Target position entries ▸
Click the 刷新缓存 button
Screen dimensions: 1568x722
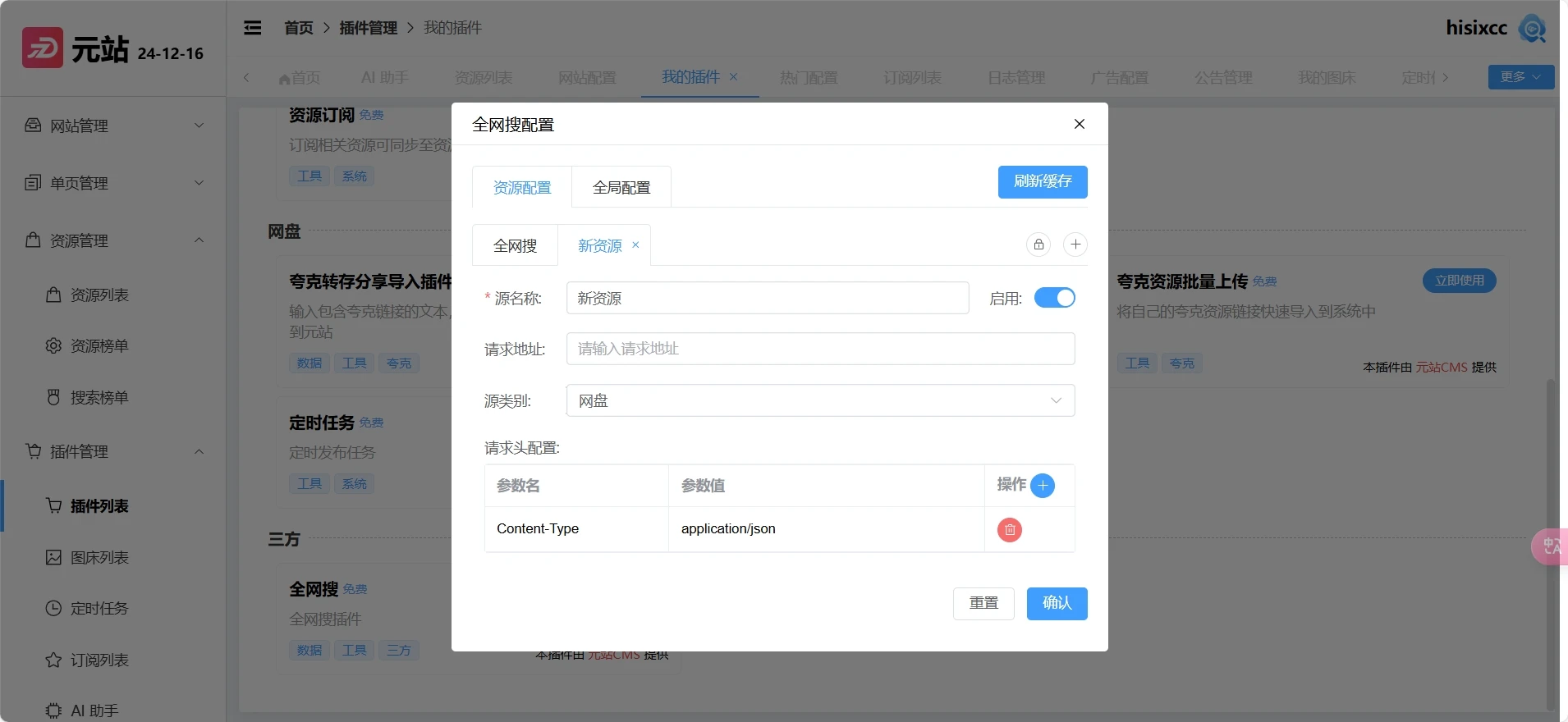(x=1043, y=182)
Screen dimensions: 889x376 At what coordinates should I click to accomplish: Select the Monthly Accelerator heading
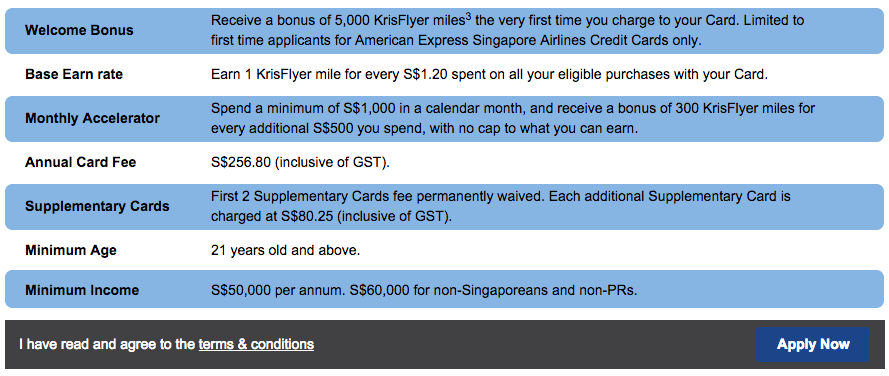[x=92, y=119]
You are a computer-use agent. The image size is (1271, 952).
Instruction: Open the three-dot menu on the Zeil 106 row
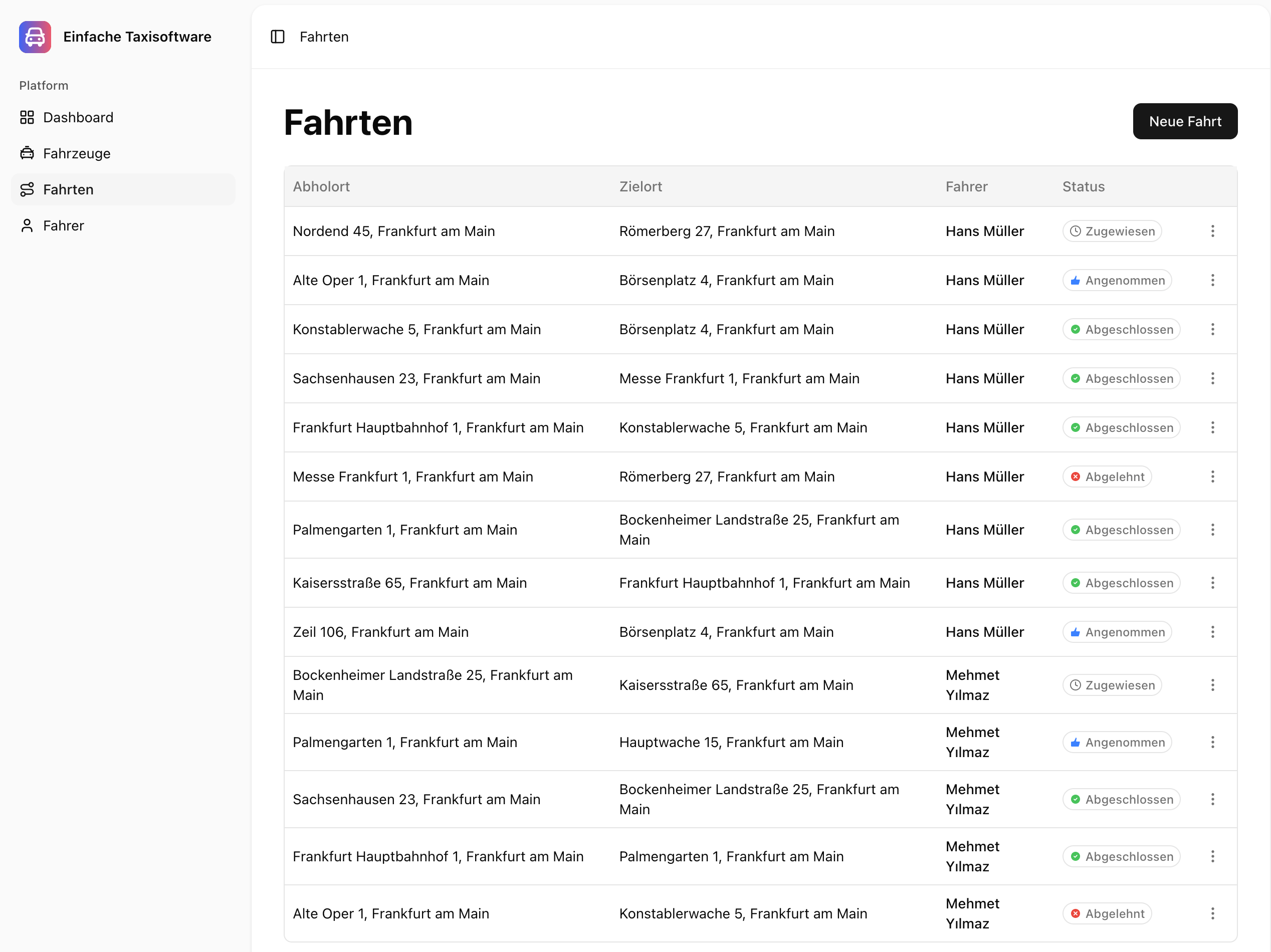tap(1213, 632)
...
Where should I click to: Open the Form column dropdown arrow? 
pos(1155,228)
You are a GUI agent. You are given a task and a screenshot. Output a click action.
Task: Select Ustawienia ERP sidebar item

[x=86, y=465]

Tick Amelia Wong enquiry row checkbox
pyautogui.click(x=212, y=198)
--
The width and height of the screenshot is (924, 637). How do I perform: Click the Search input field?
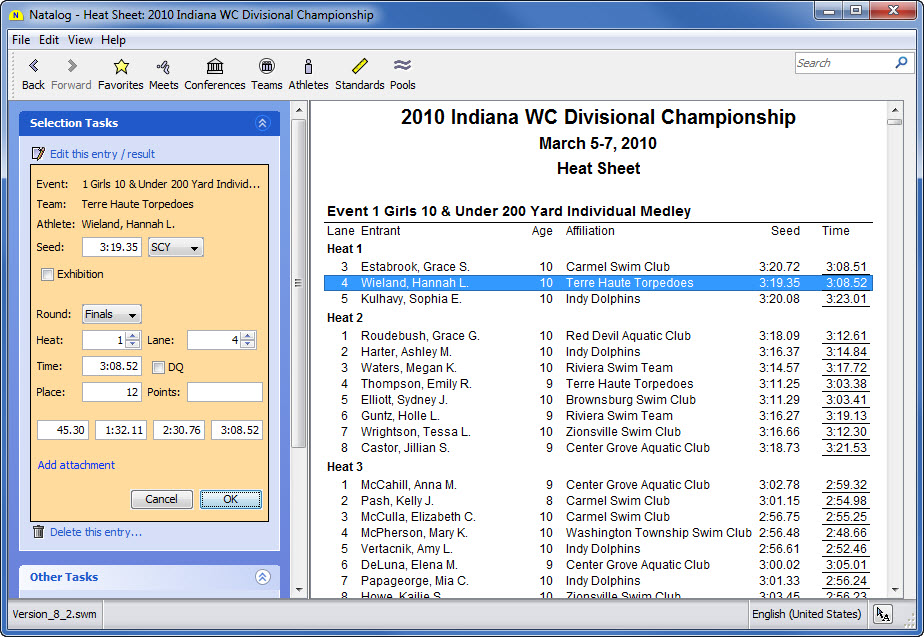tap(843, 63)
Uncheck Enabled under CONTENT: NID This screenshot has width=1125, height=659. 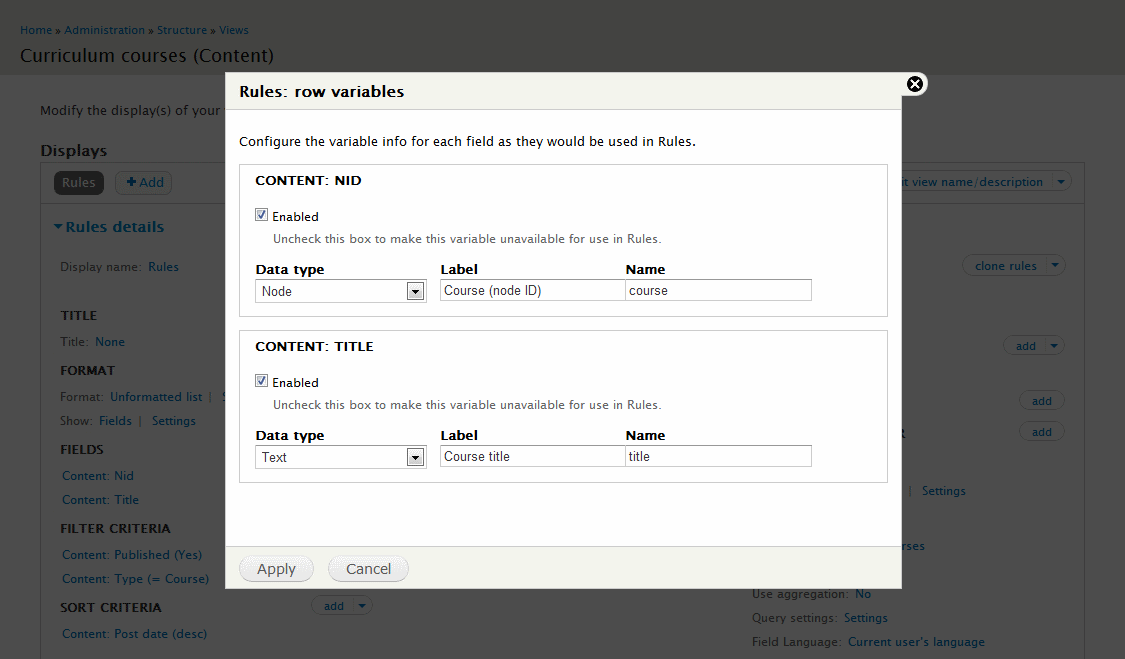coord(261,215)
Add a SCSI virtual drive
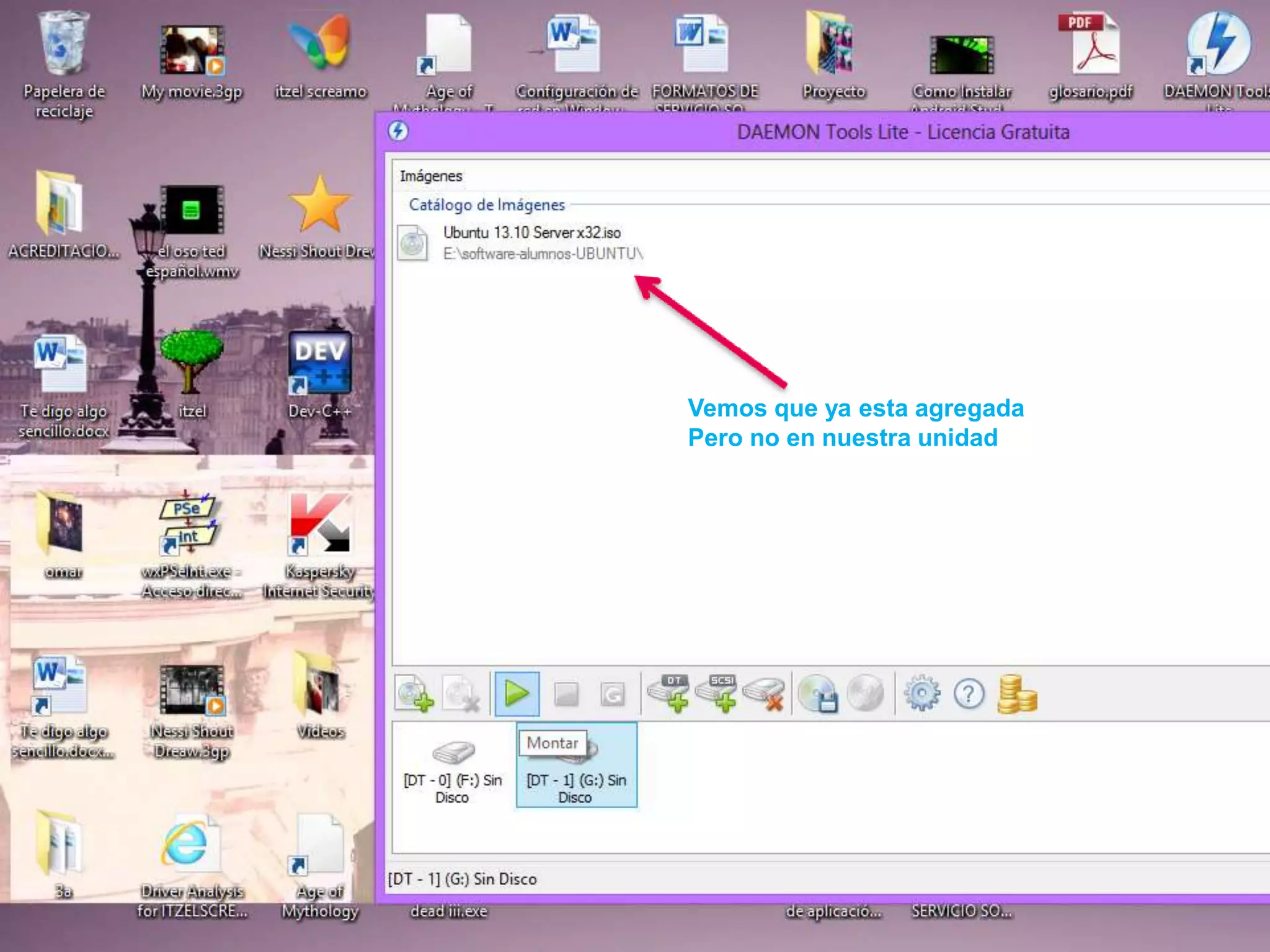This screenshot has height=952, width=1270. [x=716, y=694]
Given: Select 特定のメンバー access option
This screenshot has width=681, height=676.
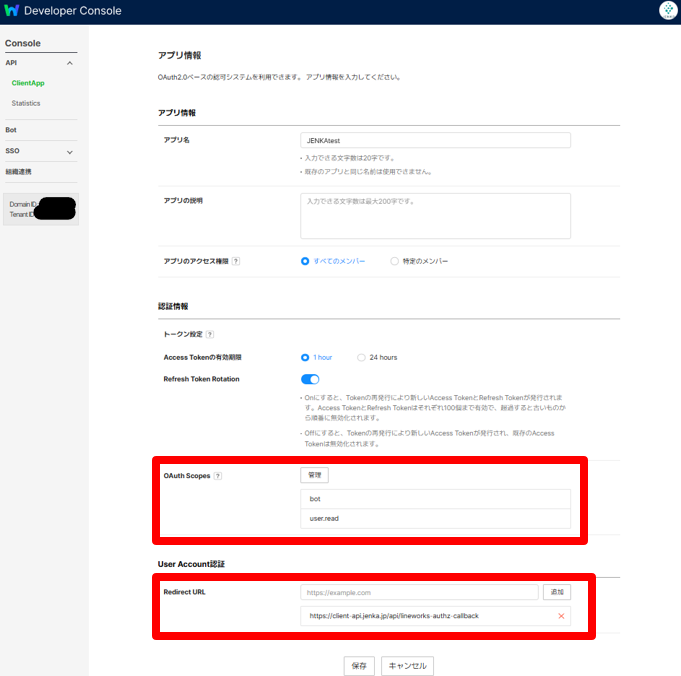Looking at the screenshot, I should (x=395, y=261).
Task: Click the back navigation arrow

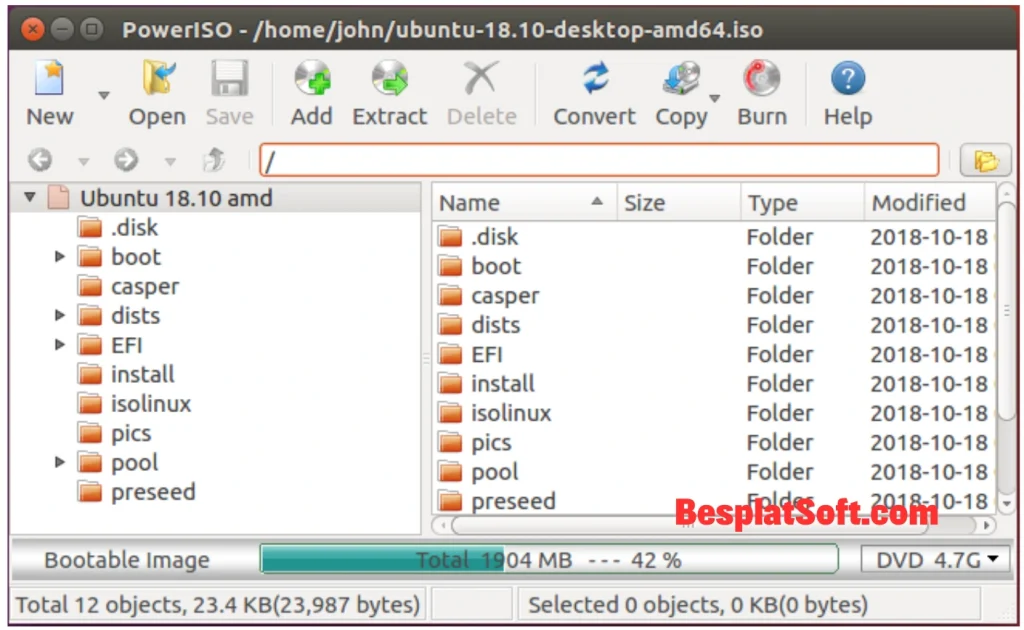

Work instructions ▸ Recast the lines from the one containing "Where should I" through the one containing "pyautogui.click(x=212, y=198)", inclusive, as a Markdown table with columns Row and Line. Number each line in Row and omit blank lines.

Correct response ▸
| Row | Line |
|---|---|
| 1 | Where should I click to: Open the Form column dropdown arrow?  |
| 2 | pos(1155,228) |
| 3 | You are a GUI agent. You are given a task and a screenshot. Output a click action. |
| 4 | Task: Select Ustawienia ERP sidebar item |
| 5 | [x=86, y=465] |
| 6 | Tick Amelia Wong enquiry row checkbox |
| 7 | pyautogui.click(x=212, y=198) |